Sean Ryan, CEO at Meez, wrote an excellent blog post forwarded to me by my good friend Sidney Price of Social Emotions.
In the post, Sean suggests that Facebook take the Cyworld approach and monetize via virtual goods.
Here's the core reason, and one that I've spoken about before (so naturally I agree):
The best reason for them to pay is that in an SNS, which is really about people interacting with each other, the #1 goal is STATUS - how can I be different, better, have more authority, etc, and most importantly, how can I impress those around me with that status? It's so basic, and is sometimes overlooked.It is overlooked and it is super-important. You have to know why people buy virtual goods if you plan to sell them. At Interplay, I was talking to someone who provided me with an interesting theory about why Koreans and the Chinese are massive consumer of virtual goods. He suggested that because teens in those countries are required to wear uniforms in school, thus not allowing to express themselves through clothes as teens do in the US, that their outlet for self-expression becomes virtual goods and decorating their homepage.
Obviously, the need to decorate is alive and well in U.S. teens as evinced by a five minute survey of Myspace pages. Check out how many status brands like Gucci and Playboy that you can spot. (yes, Playboy is status brand - especially with young female teens - I'll let you figure out why.)
By Sean's estimates, social networks can earn the following through a virtual goods model.

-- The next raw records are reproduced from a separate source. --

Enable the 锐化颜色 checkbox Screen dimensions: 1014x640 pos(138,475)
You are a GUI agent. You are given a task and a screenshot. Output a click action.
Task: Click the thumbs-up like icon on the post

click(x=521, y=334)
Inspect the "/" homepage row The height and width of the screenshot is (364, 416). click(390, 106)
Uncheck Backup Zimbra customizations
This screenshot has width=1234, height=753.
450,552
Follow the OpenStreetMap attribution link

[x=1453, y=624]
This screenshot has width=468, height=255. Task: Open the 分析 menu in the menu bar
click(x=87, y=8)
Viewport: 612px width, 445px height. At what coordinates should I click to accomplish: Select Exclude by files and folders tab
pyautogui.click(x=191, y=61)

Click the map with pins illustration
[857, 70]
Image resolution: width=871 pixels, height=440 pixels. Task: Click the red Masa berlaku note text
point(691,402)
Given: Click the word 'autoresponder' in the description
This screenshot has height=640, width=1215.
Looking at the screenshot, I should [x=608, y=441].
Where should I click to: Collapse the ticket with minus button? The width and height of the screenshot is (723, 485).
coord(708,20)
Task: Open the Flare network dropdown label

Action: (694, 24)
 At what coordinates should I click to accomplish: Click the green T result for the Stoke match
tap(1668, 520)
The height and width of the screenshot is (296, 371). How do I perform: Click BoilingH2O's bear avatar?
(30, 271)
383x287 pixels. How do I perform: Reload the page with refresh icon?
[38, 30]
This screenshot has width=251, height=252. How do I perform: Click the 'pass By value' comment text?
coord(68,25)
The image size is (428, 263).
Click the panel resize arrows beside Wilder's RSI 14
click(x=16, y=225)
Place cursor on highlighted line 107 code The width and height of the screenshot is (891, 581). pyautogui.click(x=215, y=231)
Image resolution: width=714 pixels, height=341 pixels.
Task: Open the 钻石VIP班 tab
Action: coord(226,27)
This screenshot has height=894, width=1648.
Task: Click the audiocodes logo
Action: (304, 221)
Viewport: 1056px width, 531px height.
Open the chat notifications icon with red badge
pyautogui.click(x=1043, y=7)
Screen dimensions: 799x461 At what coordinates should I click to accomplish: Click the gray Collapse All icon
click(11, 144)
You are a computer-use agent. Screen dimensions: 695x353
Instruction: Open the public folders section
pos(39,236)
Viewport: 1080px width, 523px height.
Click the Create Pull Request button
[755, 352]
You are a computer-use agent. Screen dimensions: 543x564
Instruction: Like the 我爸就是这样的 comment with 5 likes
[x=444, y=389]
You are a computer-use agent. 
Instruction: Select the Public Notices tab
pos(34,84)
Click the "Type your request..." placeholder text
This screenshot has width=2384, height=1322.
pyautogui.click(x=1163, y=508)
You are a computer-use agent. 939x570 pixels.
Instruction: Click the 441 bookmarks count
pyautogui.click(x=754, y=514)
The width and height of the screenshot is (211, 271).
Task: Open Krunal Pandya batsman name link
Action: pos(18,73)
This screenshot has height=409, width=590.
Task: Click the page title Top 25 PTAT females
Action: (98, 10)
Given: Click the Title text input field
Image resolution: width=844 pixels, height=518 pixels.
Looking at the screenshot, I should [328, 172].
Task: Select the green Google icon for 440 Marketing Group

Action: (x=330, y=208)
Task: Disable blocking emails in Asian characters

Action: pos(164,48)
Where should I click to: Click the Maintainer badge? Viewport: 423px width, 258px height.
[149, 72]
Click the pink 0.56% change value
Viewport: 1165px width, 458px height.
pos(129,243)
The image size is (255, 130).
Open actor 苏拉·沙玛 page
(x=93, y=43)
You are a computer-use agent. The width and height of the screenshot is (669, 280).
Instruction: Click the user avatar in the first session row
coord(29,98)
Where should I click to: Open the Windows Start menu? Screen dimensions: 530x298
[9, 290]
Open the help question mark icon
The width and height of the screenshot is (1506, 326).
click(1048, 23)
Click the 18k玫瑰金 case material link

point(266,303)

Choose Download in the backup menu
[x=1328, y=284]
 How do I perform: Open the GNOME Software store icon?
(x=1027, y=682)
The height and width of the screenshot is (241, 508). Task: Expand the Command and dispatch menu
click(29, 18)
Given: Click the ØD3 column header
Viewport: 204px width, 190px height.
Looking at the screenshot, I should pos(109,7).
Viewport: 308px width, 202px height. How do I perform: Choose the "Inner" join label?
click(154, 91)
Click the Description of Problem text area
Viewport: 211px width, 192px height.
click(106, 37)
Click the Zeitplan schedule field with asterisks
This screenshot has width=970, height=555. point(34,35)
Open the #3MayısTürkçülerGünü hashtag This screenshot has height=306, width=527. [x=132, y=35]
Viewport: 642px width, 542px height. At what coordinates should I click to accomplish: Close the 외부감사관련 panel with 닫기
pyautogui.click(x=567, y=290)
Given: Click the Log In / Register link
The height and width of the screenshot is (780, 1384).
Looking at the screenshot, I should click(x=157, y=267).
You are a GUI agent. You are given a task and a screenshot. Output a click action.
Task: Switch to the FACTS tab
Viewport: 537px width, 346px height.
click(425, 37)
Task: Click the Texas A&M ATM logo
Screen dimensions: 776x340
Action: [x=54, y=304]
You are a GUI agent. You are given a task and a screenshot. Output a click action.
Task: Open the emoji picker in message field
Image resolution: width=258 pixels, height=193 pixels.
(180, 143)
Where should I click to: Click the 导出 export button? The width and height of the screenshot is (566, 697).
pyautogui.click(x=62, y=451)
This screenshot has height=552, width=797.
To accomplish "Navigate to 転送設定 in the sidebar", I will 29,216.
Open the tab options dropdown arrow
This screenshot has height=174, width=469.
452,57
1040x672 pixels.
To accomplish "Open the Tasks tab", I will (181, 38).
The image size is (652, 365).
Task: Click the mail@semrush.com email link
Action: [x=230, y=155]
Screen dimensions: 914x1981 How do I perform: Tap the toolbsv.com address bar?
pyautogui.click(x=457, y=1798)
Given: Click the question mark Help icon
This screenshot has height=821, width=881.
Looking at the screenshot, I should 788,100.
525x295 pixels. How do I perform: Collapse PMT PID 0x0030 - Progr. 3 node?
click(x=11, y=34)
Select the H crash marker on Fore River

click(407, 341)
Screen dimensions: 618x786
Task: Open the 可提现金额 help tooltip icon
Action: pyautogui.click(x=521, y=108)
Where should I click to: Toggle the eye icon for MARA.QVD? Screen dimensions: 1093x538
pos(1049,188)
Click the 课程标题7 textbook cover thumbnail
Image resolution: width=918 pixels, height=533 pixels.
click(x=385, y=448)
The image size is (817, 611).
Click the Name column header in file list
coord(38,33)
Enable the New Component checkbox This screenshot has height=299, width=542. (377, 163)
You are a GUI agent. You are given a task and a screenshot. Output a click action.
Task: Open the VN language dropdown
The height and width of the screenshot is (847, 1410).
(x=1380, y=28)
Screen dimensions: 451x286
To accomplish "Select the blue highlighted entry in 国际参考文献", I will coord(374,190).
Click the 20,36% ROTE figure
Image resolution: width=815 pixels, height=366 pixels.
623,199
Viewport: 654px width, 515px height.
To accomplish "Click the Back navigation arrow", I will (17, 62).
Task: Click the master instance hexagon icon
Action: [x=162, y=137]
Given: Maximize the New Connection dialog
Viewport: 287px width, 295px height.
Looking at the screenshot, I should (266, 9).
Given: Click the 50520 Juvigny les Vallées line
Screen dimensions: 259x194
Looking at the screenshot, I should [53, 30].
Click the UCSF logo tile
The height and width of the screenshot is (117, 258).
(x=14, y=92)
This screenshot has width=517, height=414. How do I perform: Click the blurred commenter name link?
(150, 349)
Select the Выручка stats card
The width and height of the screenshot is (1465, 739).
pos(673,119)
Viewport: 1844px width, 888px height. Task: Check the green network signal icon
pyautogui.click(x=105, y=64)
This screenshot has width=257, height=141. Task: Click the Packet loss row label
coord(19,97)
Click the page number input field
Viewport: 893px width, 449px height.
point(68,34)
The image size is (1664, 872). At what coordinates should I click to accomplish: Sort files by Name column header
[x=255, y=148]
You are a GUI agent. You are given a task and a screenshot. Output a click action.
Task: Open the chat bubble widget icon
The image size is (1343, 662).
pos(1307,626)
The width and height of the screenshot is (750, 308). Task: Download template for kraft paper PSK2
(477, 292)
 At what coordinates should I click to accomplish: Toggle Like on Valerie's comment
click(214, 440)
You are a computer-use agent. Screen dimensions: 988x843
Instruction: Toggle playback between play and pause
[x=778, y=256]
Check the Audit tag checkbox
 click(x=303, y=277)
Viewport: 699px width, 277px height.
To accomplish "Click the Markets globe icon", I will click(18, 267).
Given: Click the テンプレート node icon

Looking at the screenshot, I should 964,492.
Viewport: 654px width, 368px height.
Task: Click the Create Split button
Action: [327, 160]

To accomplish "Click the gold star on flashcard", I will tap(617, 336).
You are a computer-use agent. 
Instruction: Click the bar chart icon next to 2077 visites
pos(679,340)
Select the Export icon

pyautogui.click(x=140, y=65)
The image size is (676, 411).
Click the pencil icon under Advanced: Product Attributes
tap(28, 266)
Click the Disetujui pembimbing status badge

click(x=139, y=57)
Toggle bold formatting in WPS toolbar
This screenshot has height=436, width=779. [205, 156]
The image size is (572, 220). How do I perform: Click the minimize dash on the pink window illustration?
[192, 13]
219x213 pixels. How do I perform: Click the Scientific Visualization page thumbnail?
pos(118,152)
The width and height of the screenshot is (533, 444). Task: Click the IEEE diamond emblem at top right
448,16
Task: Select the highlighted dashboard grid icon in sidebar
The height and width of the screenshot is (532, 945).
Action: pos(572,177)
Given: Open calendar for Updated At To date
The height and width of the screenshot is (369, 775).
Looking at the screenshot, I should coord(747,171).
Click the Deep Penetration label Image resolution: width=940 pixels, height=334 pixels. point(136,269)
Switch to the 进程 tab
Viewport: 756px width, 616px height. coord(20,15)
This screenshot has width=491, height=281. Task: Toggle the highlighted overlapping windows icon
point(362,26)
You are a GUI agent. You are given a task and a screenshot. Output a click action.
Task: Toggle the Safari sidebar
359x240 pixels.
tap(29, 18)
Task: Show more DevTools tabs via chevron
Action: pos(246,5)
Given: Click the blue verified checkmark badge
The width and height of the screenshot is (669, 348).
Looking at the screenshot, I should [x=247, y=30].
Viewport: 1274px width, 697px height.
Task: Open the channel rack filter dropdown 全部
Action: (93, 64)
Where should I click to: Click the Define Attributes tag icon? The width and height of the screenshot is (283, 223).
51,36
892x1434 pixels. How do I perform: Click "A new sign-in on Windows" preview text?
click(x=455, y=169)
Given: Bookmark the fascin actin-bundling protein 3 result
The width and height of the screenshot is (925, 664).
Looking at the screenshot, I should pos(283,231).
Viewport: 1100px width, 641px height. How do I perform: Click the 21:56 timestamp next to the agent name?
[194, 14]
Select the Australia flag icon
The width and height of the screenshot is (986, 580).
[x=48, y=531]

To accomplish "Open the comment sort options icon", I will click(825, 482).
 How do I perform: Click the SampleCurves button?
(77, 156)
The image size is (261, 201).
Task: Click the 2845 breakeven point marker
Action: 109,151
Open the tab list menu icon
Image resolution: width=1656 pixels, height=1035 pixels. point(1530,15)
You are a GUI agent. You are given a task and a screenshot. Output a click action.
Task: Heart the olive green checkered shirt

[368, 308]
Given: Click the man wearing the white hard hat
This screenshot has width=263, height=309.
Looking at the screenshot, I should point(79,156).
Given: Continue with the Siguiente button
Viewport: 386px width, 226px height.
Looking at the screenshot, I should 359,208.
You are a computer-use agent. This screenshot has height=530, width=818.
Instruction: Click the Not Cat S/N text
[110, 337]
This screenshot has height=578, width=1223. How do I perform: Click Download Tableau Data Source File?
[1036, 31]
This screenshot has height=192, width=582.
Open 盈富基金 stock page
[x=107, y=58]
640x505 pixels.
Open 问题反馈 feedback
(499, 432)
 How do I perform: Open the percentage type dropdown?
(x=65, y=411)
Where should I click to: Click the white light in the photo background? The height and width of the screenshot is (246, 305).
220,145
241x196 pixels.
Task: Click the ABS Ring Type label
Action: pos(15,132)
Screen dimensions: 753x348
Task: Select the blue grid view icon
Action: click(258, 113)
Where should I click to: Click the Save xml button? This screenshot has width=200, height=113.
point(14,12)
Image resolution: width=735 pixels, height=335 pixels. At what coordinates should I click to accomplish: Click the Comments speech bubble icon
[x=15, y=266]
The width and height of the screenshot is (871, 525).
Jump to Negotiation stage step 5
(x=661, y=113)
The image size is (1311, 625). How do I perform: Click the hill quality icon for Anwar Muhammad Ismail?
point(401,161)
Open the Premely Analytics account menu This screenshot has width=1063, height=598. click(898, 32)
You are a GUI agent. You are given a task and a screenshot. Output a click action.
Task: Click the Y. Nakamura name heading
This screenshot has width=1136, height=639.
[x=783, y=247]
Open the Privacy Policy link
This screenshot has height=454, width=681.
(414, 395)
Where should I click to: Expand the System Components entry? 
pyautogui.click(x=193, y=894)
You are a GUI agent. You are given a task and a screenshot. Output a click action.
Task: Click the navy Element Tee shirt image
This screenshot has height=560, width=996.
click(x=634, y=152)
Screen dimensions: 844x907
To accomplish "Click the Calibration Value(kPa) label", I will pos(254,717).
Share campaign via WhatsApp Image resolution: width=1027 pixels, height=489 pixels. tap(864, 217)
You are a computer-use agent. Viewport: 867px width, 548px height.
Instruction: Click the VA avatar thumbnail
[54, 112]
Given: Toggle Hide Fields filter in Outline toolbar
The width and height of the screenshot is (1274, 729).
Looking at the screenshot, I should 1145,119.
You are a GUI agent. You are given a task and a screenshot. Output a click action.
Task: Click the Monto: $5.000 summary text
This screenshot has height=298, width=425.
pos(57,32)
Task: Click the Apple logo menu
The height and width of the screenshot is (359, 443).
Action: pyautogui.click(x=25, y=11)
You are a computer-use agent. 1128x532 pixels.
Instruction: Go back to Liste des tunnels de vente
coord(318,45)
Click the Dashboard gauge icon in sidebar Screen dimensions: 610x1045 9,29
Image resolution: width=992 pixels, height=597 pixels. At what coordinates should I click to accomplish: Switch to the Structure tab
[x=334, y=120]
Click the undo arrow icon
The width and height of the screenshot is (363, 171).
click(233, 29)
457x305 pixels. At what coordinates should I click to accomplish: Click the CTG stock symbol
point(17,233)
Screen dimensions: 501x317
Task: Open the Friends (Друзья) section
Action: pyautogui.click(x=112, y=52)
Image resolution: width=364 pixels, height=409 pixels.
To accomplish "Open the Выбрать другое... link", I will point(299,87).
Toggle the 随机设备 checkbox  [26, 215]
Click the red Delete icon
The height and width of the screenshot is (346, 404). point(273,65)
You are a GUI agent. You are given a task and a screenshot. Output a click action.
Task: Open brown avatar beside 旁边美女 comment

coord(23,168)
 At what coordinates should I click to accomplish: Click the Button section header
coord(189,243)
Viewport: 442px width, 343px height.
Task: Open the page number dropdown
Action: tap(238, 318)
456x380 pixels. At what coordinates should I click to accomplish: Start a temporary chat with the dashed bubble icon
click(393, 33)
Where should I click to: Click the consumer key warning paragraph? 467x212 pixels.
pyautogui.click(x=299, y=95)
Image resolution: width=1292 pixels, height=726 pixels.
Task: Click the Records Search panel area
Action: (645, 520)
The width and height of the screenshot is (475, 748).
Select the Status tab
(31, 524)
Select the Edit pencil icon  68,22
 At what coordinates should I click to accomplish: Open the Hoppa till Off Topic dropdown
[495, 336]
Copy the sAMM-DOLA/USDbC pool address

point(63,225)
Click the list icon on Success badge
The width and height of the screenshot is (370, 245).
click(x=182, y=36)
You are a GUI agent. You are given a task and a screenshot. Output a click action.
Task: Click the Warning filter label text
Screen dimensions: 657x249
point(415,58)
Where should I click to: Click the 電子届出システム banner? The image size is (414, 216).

In an SNS, a well structured virtual item program should be able to generate, on average, $5-7 monthly from 5%+ of the monthly unique users, and I've seen both numbers go higher in certain cases. That compares to $3-5/year in advertising from a unique user.I assume they are based on looking at Cyworld, QQ, and Sean's own experience at Meez, though he does not discuss how he arrived at the numbers, so feel free to be incredulous.